Personal information
- Full name: Samuel Leslie McClements
- Date of birth: 12 May 1922
- Place of birth: Claremont, Western Australia
- Date of death: 27 October 1973 (aged 51)
- Place of death: Hobart, Tasmania
- Position(s): Ruckman

Playing career^{1}
- Years: Club / Games (Goals)
- 1941–1950: Claremont / 108
- 1951–1955: Clarence / ?
- ^{1} Playing statistics correct to the end of 1955.

= Les McClements =

Australian rules footballer

Samuel Leslie McClements (12 May 1922 – 27 October 1973) was an Australian rules footballer who played for Claremont in the West Australian National Football League (WANFL) and in Tasmania with Clarence.
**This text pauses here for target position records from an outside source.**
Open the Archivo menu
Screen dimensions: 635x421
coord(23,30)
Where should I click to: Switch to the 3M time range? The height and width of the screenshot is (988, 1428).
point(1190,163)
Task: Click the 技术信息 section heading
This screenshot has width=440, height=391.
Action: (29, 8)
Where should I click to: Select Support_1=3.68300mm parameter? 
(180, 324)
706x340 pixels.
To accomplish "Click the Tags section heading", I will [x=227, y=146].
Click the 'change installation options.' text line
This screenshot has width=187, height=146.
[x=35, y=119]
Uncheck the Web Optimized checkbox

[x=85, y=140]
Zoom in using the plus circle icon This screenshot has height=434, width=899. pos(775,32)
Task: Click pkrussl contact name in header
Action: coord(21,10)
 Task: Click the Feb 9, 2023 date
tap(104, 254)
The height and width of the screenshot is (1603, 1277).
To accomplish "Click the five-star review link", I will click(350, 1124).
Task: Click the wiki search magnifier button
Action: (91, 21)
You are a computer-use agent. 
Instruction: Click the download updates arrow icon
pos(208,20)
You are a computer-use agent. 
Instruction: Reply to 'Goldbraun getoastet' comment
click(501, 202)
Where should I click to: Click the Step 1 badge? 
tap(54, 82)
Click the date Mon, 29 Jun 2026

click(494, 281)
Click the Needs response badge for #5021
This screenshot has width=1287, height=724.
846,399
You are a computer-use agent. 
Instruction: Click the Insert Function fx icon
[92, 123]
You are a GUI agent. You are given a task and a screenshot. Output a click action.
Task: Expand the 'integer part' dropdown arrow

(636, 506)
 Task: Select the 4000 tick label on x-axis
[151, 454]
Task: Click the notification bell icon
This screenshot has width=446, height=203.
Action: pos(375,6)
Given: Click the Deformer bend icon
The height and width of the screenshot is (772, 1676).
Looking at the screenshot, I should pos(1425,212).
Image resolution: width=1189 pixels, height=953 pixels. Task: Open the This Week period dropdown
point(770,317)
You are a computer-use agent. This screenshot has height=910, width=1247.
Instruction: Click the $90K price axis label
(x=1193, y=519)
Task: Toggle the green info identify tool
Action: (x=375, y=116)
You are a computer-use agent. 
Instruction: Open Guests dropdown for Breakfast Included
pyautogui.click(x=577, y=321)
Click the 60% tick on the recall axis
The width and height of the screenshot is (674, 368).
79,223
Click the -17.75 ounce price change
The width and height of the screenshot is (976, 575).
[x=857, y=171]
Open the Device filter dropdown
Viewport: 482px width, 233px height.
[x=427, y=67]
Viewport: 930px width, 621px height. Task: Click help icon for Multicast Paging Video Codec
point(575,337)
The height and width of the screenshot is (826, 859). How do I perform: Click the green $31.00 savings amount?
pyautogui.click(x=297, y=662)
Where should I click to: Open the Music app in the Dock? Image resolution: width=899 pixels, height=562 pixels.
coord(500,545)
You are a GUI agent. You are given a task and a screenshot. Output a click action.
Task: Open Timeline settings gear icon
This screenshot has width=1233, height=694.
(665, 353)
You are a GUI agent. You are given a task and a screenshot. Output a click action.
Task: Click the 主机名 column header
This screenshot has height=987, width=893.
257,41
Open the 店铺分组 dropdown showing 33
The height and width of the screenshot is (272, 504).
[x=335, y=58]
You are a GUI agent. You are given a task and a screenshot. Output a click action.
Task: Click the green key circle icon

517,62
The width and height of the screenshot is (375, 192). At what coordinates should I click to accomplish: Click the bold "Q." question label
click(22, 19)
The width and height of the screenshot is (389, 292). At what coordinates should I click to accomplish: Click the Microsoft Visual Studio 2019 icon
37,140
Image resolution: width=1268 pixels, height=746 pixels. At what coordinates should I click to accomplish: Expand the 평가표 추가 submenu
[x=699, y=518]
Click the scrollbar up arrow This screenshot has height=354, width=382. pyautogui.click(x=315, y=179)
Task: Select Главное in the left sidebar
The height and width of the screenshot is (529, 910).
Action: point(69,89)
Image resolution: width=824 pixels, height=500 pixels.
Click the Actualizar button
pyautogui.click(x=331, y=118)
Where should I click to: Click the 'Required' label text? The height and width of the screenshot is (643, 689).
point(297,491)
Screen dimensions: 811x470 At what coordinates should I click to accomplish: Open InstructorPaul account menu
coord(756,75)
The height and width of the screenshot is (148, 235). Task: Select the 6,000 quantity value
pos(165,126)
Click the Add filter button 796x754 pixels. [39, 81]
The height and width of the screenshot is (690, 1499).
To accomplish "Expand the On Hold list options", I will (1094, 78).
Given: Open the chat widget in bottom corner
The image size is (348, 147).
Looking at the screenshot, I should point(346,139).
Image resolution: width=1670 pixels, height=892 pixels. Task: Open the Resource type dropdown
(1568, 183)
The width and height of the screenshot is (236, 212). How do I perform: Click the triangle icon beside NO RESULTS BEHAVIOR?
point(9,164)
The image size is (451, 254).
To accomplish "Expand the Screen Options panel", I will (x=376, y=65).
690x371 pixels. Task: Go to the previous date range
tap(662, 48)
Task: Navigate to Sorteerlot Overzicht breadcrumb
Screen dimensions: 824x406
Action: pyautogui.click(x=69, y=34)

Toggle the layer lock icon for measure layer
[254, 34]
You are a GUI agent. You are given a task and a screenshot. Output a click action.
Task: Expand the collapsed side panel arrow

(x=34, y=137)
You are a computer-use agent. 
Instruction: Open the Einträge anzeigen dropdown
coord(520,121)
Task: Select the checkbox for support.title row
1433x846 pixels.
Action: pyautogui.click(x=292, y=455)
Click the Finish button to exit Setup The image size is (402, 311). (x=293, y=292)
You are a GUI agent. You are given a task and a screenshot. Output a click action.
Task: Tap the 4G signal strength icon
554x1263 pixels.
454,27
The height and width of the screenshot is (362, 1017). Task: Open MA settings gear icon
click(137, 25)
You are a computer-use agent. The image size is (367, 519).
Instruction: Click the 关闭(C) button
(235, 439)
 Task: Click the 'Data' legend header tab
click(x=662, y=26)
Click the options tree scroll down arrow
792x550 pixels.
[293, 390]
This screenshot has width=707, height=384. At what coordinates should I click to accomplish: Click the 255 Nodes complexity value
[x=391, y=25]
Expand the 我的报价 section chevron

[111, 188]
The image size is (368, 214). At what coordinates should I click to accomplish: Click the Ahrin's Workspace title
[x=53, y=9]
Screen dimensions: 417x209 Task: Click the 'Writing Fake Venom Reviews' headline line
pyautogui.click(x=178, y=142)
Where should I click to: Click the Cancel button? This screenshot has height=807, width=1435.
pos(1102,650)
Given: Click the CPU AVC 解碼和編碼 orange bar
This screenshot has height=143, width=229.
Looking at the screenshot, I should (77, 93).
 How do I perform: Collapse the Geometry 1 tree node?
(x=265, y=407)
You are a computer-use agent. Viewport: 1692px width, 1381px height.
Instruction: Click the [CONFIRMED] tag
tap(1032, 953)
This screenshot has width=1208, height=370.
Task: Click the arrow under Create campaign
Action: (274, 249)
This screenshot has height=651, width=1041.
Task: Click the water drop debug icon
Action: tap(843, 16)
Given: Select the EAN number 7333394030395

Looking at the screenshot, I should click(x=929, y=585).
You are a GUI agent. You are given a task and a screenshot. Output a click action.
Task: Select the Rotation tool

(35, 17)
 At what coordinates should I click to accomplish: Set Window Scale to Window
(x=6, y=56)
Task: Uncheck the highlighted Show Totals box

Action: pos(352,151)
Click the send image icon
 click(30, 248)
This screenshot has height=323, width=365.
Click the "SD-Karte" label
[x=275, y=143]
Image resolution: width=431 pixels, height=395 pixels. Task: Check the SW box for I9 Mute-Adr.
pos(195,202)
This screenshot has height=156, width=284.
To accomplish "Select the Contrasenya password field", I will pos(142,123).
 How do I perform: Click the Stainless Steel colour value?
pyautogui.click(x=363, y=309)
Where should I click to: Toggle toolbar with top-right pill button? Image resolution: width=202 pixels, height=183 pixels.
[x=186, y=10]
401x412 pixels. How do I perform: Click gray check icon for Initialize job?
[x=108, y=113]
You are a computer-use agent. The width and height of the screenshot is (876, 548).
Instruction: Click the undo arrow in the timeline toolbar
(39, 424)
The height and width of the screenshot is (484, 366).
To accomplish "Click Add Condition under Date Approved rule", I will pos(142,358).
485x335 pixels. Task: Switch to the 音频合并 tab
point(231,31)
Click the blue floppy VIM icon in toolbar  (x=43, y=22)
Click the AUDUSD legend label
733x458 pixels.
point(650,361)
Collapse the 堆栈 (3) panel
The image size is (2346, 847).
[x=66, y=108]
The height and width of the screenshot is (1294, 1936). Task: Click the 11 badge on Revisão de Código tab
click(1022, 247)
Although not the tallest going around, McClements played as a ruckman and was Claremont's 'Best and fairest' winner every year from 1946 to 1950. He was unlucky not to play in a premiership as his career began the year after Claremont's strongest era where they won three successive flags. McClements represented Western Australia at the 1947 Hobart Carnival, starring in their upset win over the VFL and sharing the Tassie Medal with Bob Furler of Canberra.

In Tasmania he was a good performer for Clarence, where he won two 'Best and fairest' awards and earned selection in the Tasmanian squad for the 1953 Adelaide Carnival. Three years earlier he had represented Western Australia at the Brisbane Carnival. When not playing football he worked as a truck driver for a hardware firm. He served with the 9th Division of the Australian Army during World War II, and was a member of an army football side that defeated an RAAF side in Adelaide in 1945.

His niece Lyn McClements is a gold-medal-winning Olympic swimmer.